Unsurprisingly, upon arriving in Beijing, the first things he deems worthy to comment on are the spitting, a car that nearly hits a pedestrian and the brawl that ensues, and the people’s general unfriendliness.

Beijing residents, or Beijingren, are not the world’s softest, most cuddly people. China, after all, represents the cultural center of China. The capital’s inhabitants are notoriously conceited, strident, aggressive and obtuse. They seem to be in constant possession of a horseradish temper and appear to like nothing more than a good argument. They absolutely have to have the last word, and they smoke and spit like there’s no tomorrow.

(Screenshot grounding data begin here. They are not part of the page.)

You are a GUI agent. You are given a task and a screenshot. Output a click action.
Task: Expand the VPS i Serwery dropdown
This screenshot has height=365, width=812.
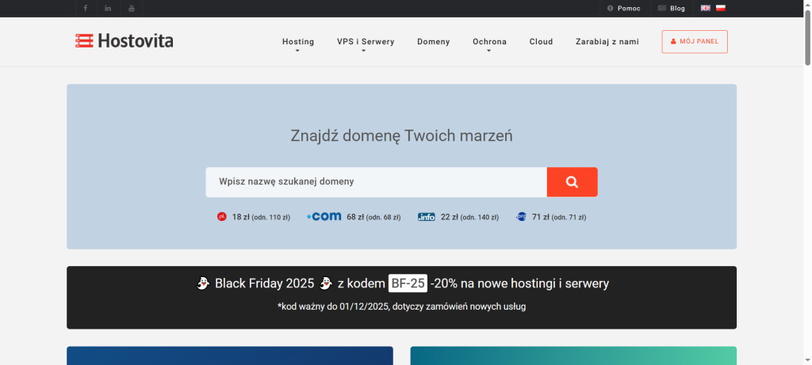coord(365,42)
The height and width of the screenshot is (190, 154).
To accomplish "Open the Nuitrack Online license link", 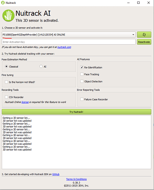I will tap(25, 102).
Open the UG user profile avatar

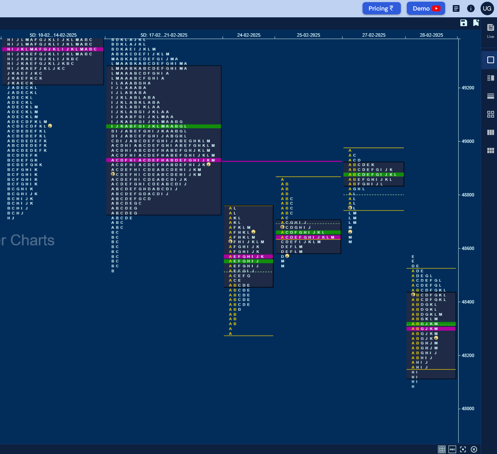(x=487, y=8)
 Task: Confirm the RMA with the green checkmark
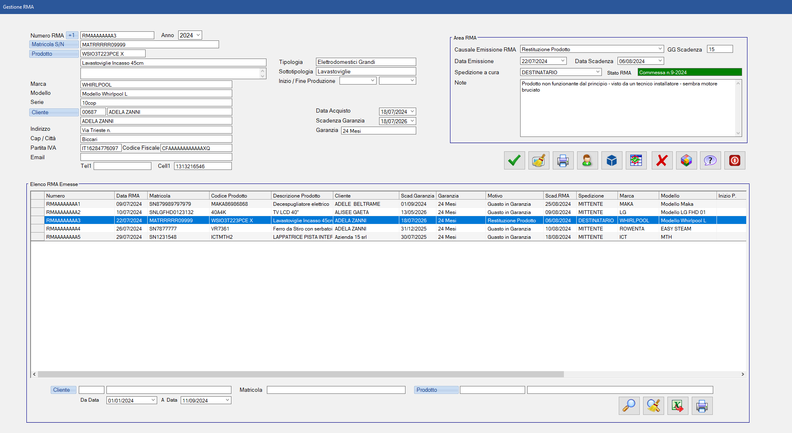tap(514, 160)
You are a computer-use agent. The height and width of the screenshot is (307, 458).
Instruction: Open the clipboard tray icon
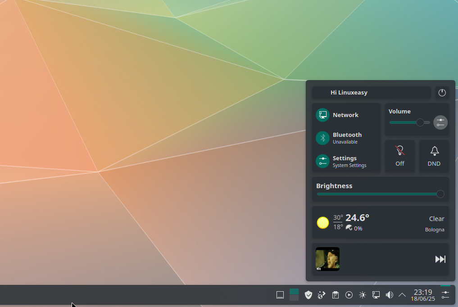[x=335, y=295]
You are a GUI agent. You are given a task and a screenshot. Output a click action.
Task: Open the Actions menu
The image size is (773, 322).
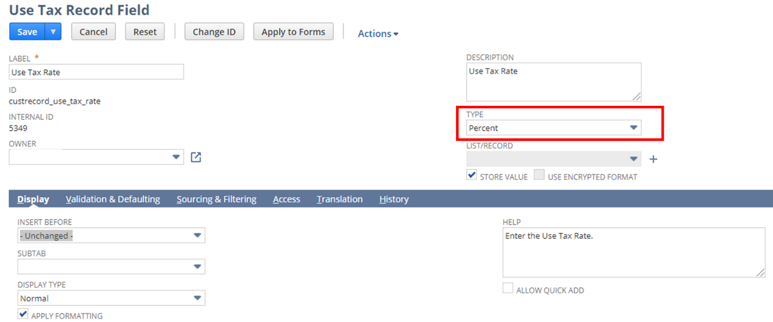tap(378, 34)
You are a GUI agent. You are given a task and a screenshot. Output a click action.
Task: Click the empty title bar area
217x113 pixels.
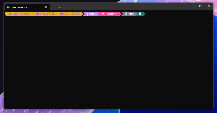[x=125, y=6]
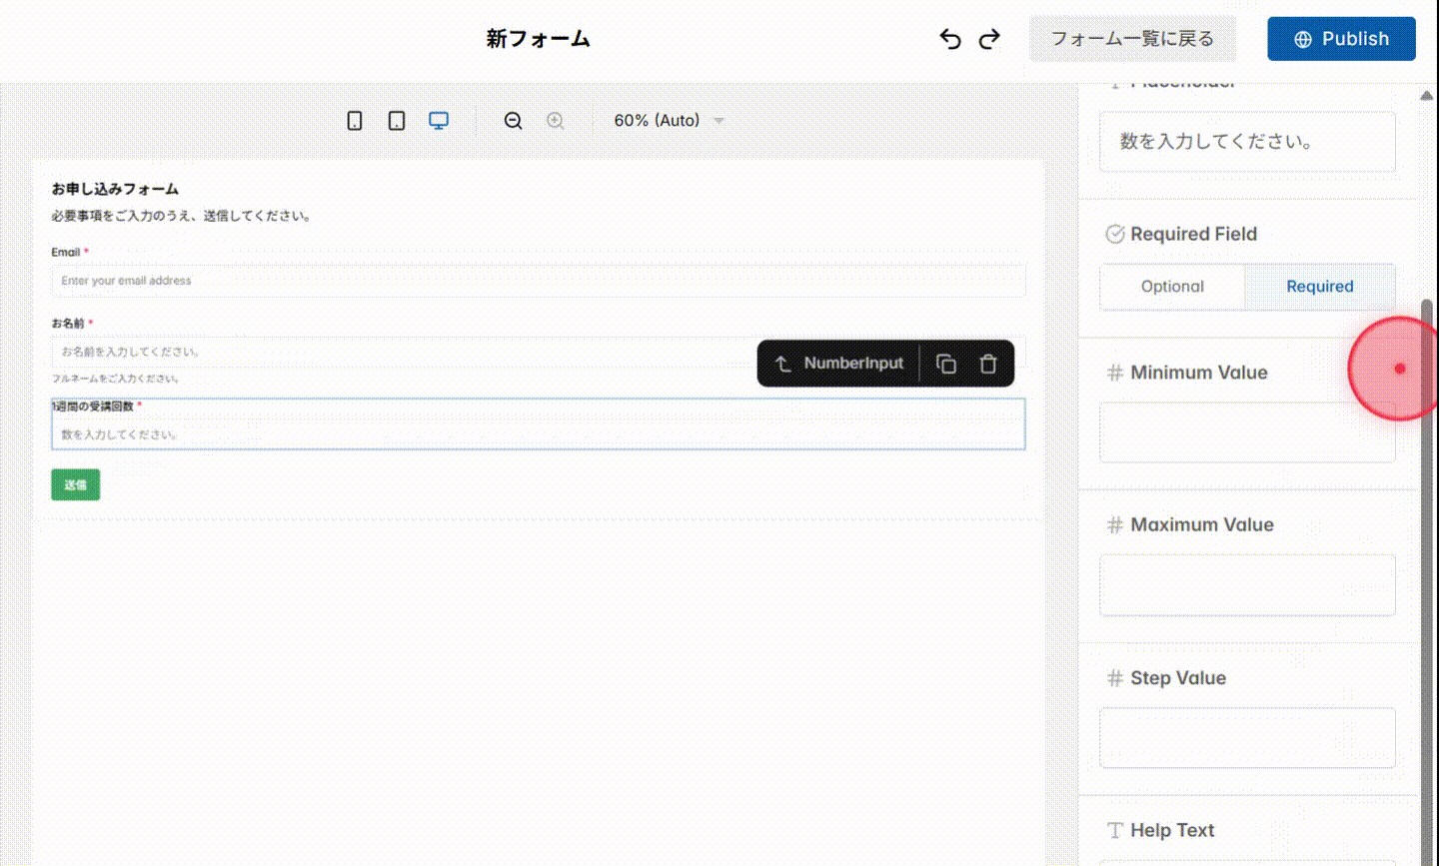Delete the NumberInput element with trash icon

(x=988, y=363)
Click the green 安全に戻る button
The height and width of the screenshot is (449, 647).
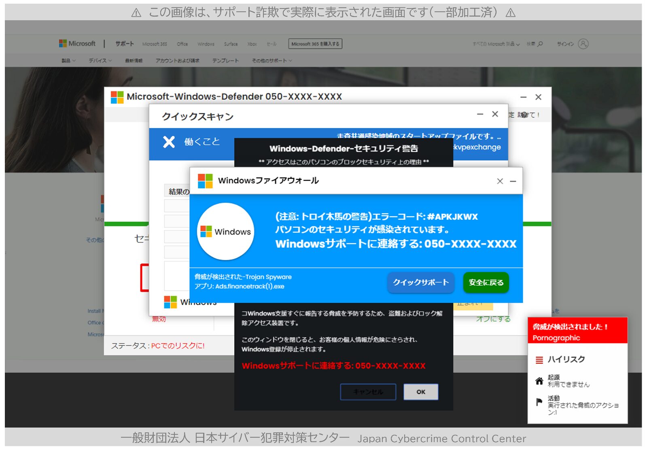tap(486, 282)
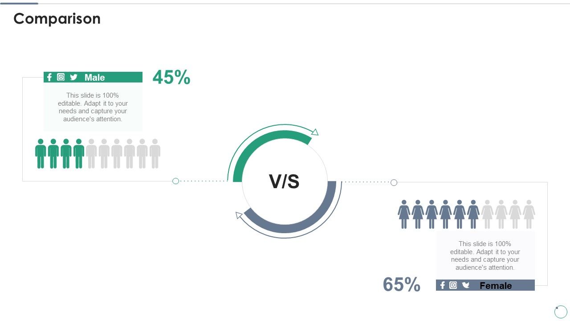Click the green arrowhead on the circular chart

click(315, 132)
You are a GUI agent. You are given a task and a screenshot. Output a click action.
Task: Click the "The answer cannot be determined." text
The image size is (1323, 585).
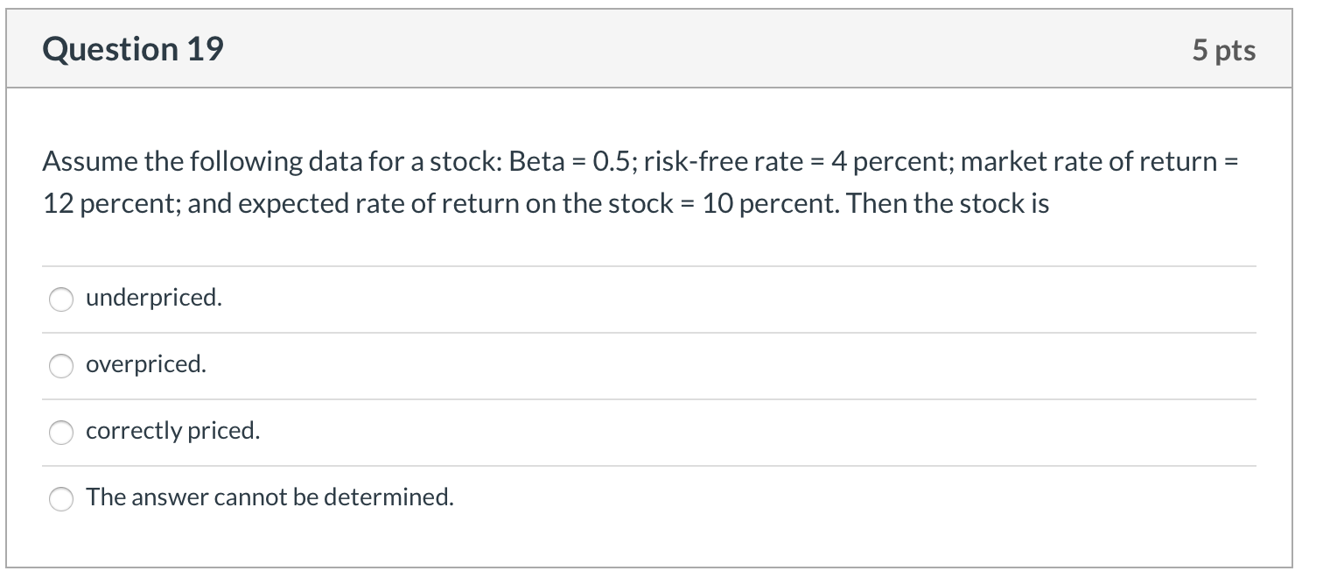(269, 497)
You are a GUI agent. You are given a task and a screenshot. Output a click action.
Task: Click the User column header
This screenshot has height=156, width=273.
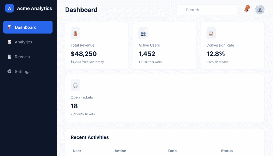tap(77, 151)
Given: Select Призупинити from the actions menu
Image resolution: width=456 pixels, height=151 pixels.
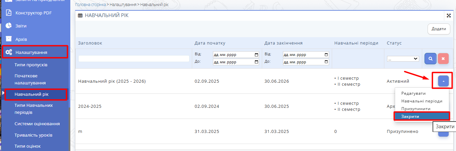Looking at the screenshot, I should coord(415,109).
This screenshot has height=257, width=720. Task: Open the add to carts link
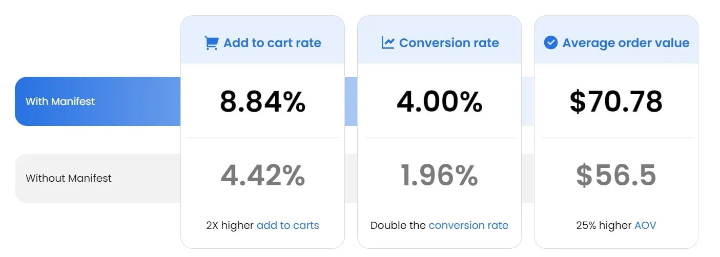click(287, 225)
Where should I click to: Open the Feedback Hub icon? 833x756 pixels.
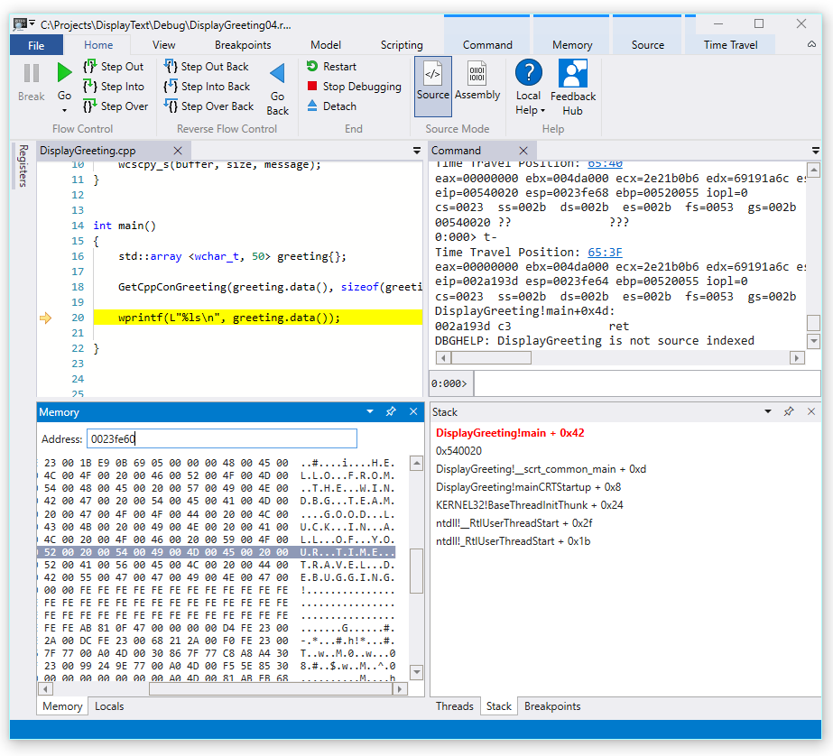click(572, 74)
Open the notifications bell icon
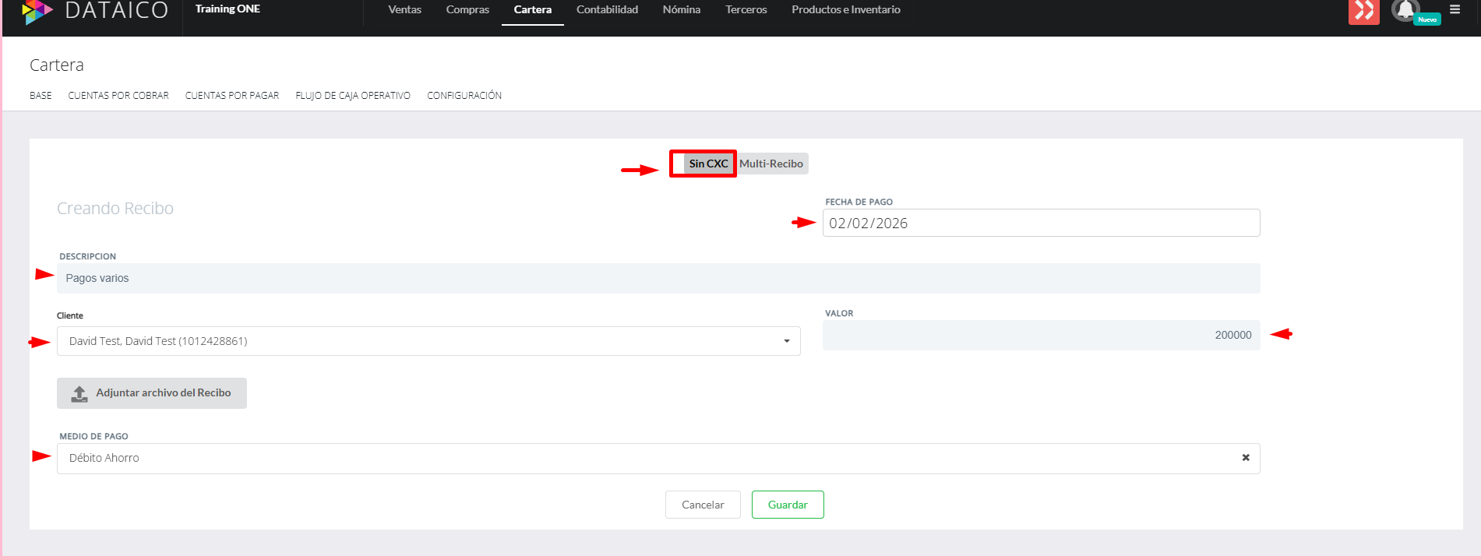The height and width of the screenshot is (556, 1481). click(x=1405, y=10)
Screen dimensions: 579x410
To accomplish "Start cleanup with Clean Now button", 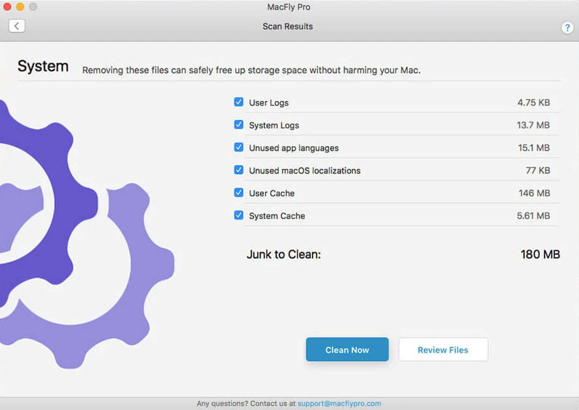I will [347, 349].
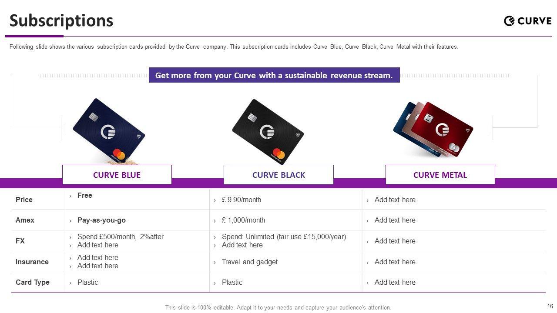
Task: Select the black Curve card image
Action: point(267,131)
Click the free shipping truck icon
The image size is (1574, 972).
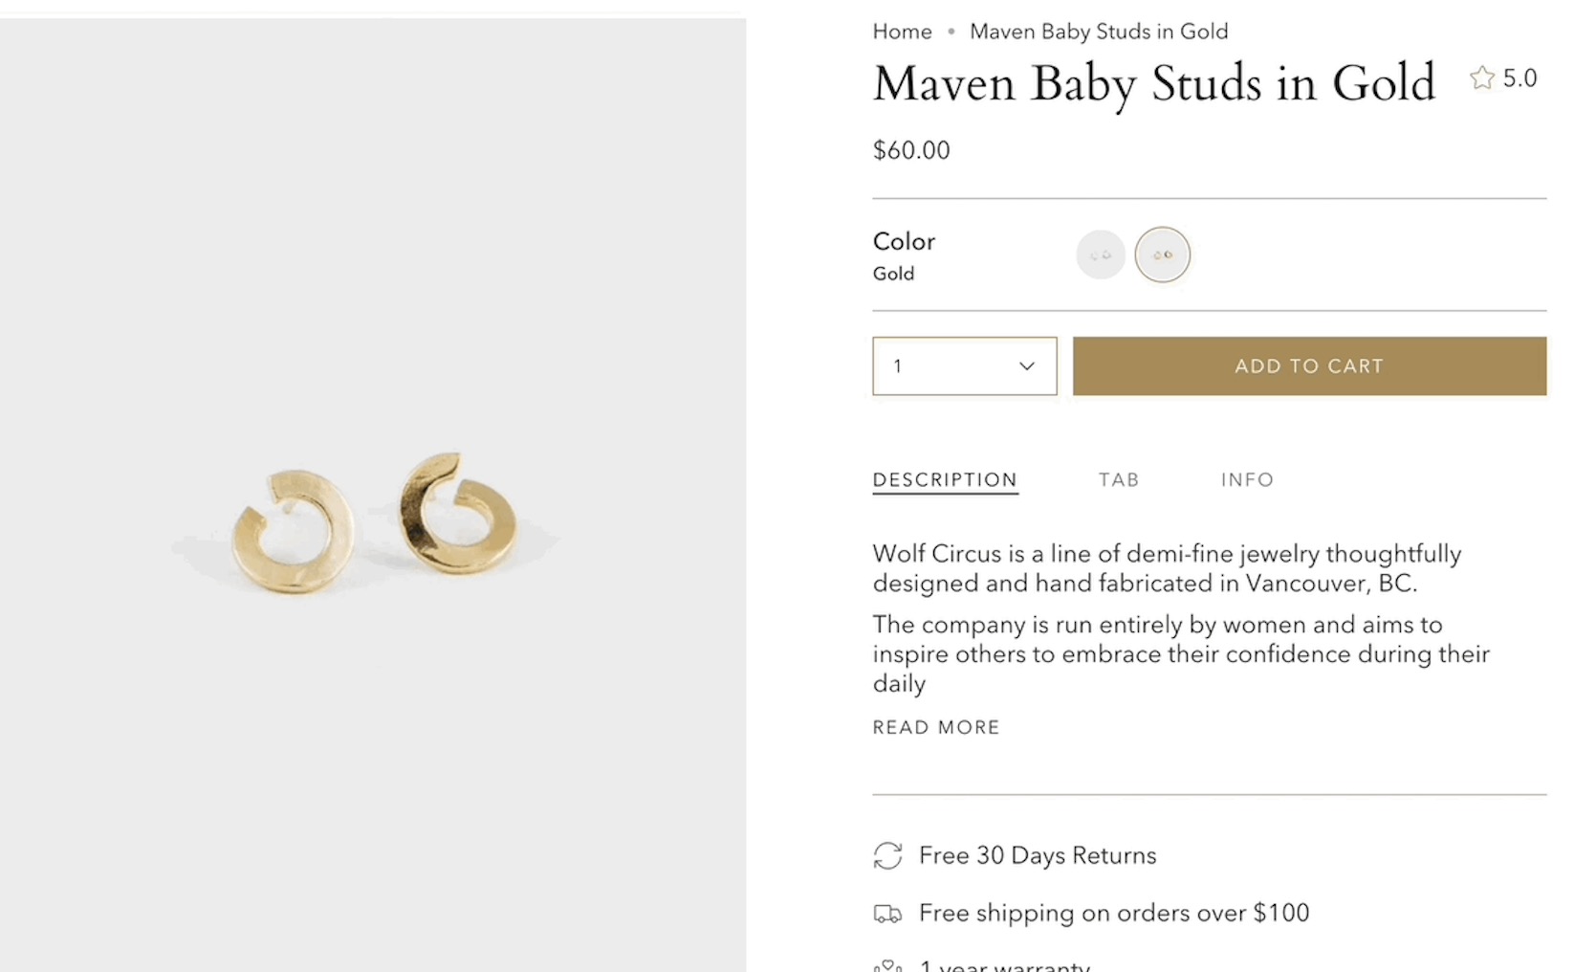click(887, 914)
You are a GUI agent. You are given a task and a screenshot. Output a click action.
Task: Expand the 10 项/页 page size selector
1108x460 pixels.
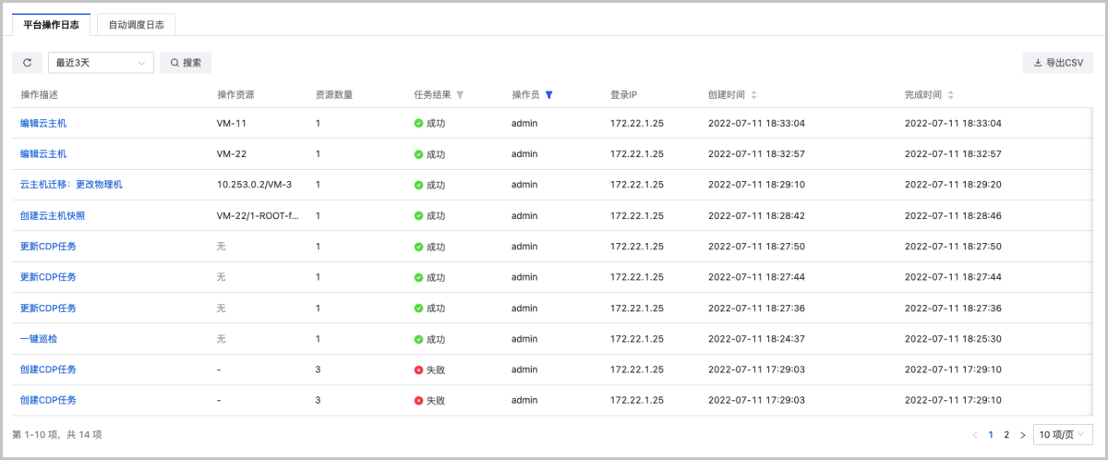pyautogui.click(x=1063, y=434)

Alright. This so flies in the face of everything I know about Beijing, I simply can’t understand where he’s coming from. I and all my friends in China love Beijing in large part because the people are so wonderful. They are nearly the exact opposite of Parfitt’s description. He then spends a lengthy paragraph telling us how popular and gruesome public executions in Beijing used to be, how awful the audio tour of the Forbidden City is, and how Beijing taxi drivers don’t know where anything is. This is a recurrent theme in the book; wherever he goes in China, no one knows where anything is. And no one wants to be responsible for anything.

Certainly this rising superpower, this fearsome dragon, this nation that was supposedly shaking or on the cusp of shaking the world, had a slogan, this would be it: meiyou banfa. There’s nothing that can be done. You can actually see people mentally moving toward it. It’s like a goal that, once attained, alleviates one from all responsibility.

There’s some truth to this, of course. Anyone who’s worked with Chinese companies, for instance, knows that there’s a natural inclination to pass the buck and avoid responsibility. Better someone else be accountable for it if something goes wrong. But there’s much more to the Chinese than that. My friend Lisa and I recently traveled through Guizhou and when we got lost and asked for help, people didn’t just tell us where to go, they took us there. These sweeping generalizations about the Chinese, all negative, every single one, soon wore on me.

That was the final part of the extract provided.